September 18 2008 1180
Photo credit: Dave Davidson (2008 campaign)

Who writes Sarah Palin's speeches? Saturday, in Iowa, she spoke out against crony capitalism:
Sarah Palin did not say whether she would seek the Republican presidential nomination, but...in a 40-minute speech before a Tea Party rally here, which was one of her most expansive addresses since she accepted the Republican vice presidential nomination three years ago, she railed against “crony capitalism” in both parties.

“I want all of our GOP candidates to take the opportunity to kill corporate capitalism that is leading to this cronyism that is killing our economy,” Ms. Palin said.
Does she understand the meaning of "crony capitalism"? From Investopedia:
What Does Crony Capitalism Mean?

A description of capitalist society as being based on the close relationships between businessmen and the state. Instead of success being determined by a free market and the rule of law, the success of a business is dependent on the favoritism that is shown to it by the ruling government in the form of tax breaks, government grants and other incentives.
In Iowa Saturday:
[Palin] outlined economic proposals for creating jobs, including the elimination of all federal corporate income taxes. She said the cozy relationship between political contributions and government favors needed to be exposed and eliminated.
And as a reminder, consider Sarah Palin's multi-million dollar job working for Rupert Murdoch at Fox News. From The Nation's Eric Alterman in the September 5 edition:
One key factor must always be kept in mind when discussing Rupert Murdoch: he has a lot of money ($7.6 billion, according to Forbes) and makes even more for other people. Between 1977 and 2001, News Corporation outearned every other blue-chip company save Berkshire Hathaway and Walmart. And while money might not buy you love in America, it does buy a great deal of special favors and improper indulgences from powerful people.
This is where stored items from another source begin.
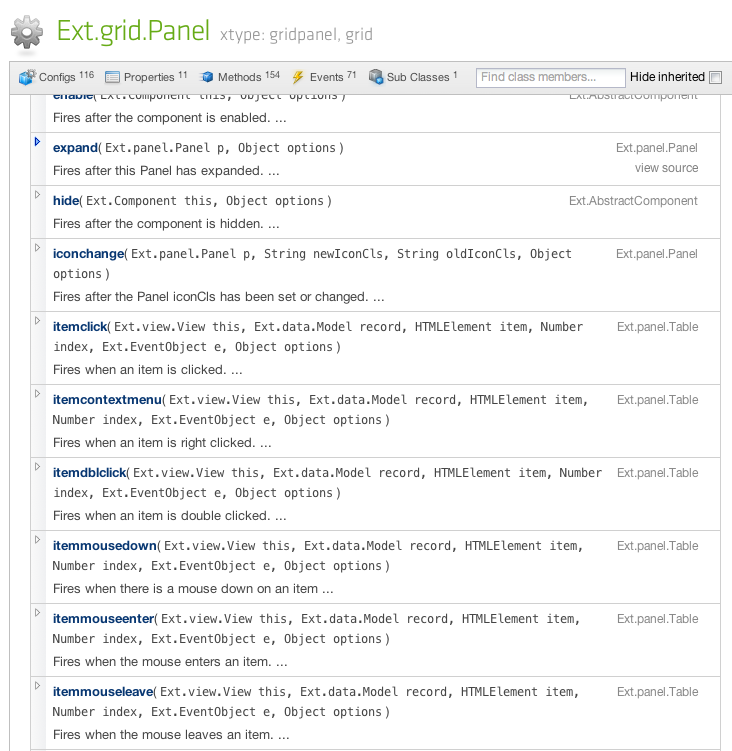Click the Sub Classes icon
The image size is (732, 751).
[x=376, y=77]
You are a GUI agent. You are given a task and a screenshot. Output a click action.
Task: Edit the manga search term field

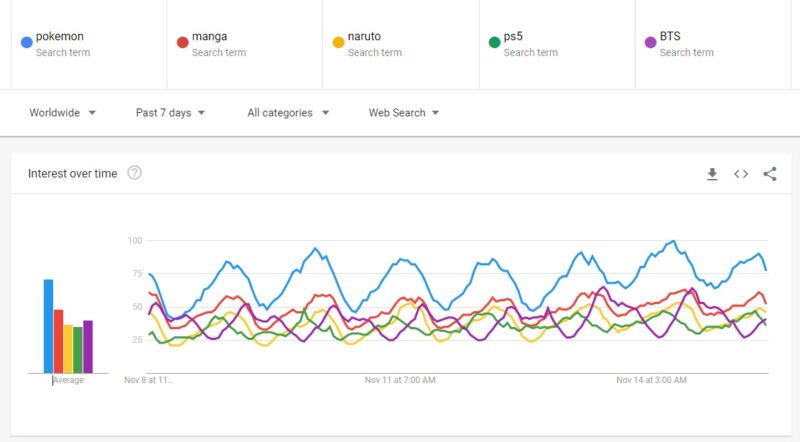[x=209, y=36]
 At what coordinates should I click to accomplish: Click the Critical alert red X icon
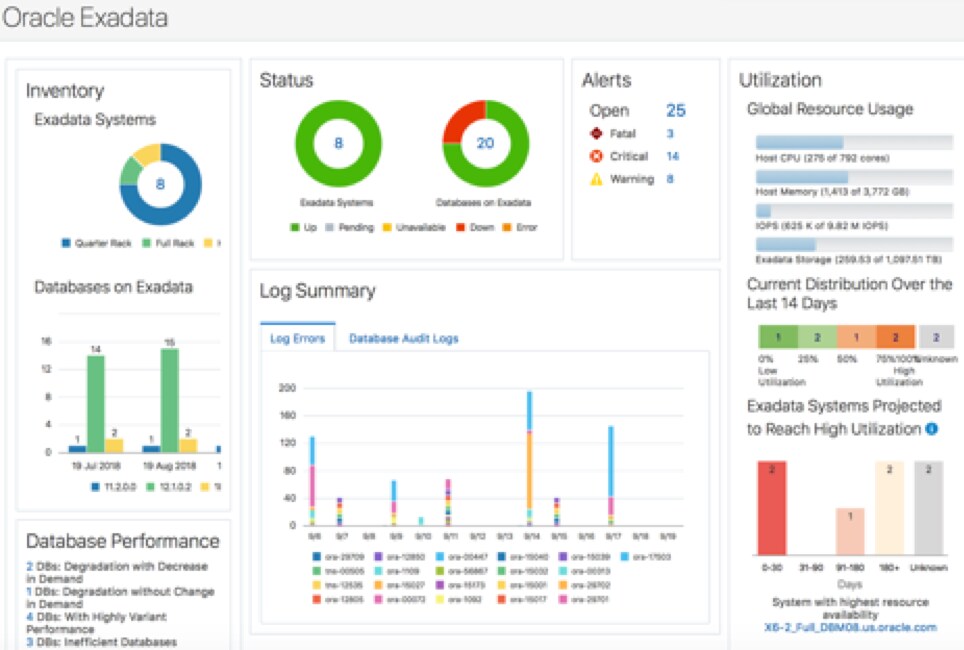pyautogui.click(x=596, y=156)
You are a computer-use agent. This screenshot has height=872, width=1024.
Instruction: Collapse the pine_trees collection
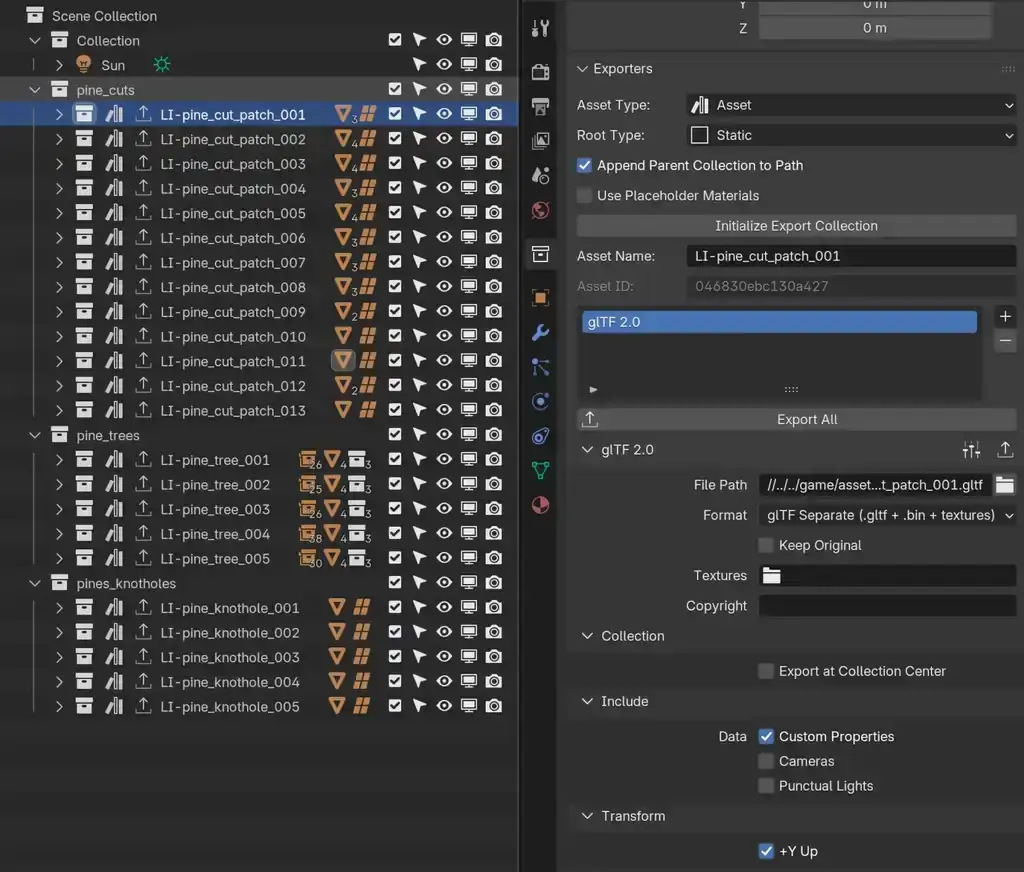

Being a billionaire media mogul is even more fun when it comes to politics. Not only do politicians need your cash; they need your newspapers, magazines and TV networks too. It is this unholy nexus that Murdoch has mastered...

Murdoch regularly uses book deals, television contracts and columnist gigs as bribes to the powerful, just as he uses these same properties to punish those who refuse to go along. Don’t forget that until recently, Murdoch had four potential Republican presidential candidates on the Fox payroll. One of them—Sarah Palin—even got a state-of-the-art studio built in her home, gratis. And each of these powerful people has a pretty strong incentive to look the other way every time one of Murdoch’s properties or employees feels it necessary to break a law here or there in the service of the great man’s power, profits and influence.
Either Sarah Palin is a brilliant ironist, or she represents the dénouement of a horrifying Orwellian nightmare.